Text —
--------

Literaturverfilmungen sind kein Neuland für Carey Mulligan (30). Sie war in Jane Austens "Stolz und Vorurteil" zu sehen, stand in "Der große Gatsby" an Leonardo DiCaprios Seite und gewann 2010 den Brit-Oscar BAFTA für "An Education". Für den dänischen Regisseur Thomas Vinterberg schlüpft die Engländerin jetzt erneut in historische Kostüme.

In Thomas Hardys Klassiker "Am grünen Rand der Welt" spielt Mulligan die emanzipierte Farmerin Bathsheba Everdene. Eine Rolle, in der Julie Christie 1967 die Kinowelt verzauberte.

TV SPIELFILM: Kennen Sie die Originalversion?

CAREY MULLIGAN Nein, die habe ich mir ganz bewusst nicht angesehen.

Warum nicht?

CAREY MULLIGAN Es ist ja nicht das erste Remake, in dem ich spiele. Sich vor dem Drehen das Original anzusehen, hat etwas Gefährliches. Bei einer so tollen Schauspielerin wie Julie Christie würde ich nur Gefahr laufen, mir etwas von ihrer Darstellung abzuschauen.

In England gehört der Roman zur Pflichtlektüre. Kannten Sie ihn vor Drehbeginn?

CAREY MULLIGAN Nein, ich habe in der Schule von Hardy nur "Tess von den d'Urbervilles" gelesen. Ich bin Bathsheba Everdene also ganz unvoreingenommen begegnet. Eigentlich wusste ich nur, dass die Geschichte auf dem Land spielt.
Im Roman ist Bathsheba eine selbstgerechte, zuweilen entsetzlich hochmütige Frau, die sich zwischen den drei Männern, die sie umwerben, nicht entscheiden will.

--------

Aufgabenstellung —
a - Beantworten Sie anhand des Textes über Carey Mulligan diese Fragen:
(i) Für welchen Film gewann Mulligan 2010 den BAFTA?
(ii) Welche Rolle spielt Mulligan in „Am grünen Rand der Welt“?
(iii) Welches Werk von Hardy hat Mulligan in der Schule gelesen?
b - Zitieren Sie aus dem Text über Carey Mulligan wörtlich die Stelle, die mit „Warum nicht?“ beginnt und bis einschließlich „ihrer Darstellung abzuschauen.“ reicht.
Die Daten stammen aus einer anderen Quelle als der Text.

--------

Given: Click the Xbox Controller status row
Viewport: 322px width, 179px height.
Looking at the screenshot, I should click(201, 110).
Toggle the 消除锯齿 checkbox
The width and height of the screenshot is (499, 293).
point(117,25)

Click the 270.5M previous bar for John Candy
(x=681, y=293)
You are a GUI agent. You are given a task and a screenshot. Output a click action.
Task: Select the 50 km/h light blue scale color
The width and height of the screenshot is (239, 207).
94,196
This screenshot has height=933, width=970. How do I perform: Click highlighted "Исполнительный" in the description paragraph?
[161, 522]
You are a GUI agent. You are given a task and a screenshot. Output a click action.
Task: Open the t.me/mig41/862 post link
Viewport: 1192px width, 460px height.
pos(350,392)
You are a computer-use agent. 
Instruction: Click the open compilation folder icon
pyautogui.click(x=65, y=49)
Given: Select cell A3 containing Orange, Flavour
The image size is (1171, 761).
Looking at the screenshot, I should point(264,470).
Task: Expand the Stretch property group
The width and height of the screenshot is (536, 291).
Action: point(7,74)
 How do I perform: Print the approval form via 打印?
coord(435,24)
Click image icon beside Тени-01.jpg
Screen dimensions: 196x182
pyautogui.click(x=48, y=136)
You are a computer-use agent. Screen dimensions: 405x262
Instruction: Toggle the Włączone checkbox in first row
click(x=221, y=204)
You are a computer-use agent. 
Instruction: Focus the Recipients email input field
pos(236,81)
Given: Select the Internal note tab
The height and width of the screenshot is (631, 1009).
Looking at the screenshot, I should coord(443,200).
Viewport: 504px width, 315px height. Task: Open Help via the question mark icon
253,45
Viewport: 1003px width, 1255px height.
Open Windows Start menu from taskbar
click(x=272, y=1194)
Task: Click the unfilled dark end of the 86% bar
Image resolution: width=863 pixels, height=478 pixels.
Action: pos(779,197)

--------

Lösungen —
a -
(i) Für „An Education“.
(ii) Die emanzipierte Farmerin Bathsheba Everdene.
(iii) „Tess von den d'Urbervilles“.

b -
Warum nicht?

CAREY MULLIGAN Es ist ja nicht das erste Remake, in dem ich spiele. Sich vor dem Drehen das Original anzusehen, hat etwas Gefährliches. Bei einer so tollen Schauspielerin wie Julie Christie würde ich nur Gefahr laufen, mir etwas von ihrer Darstellung abzuschauen.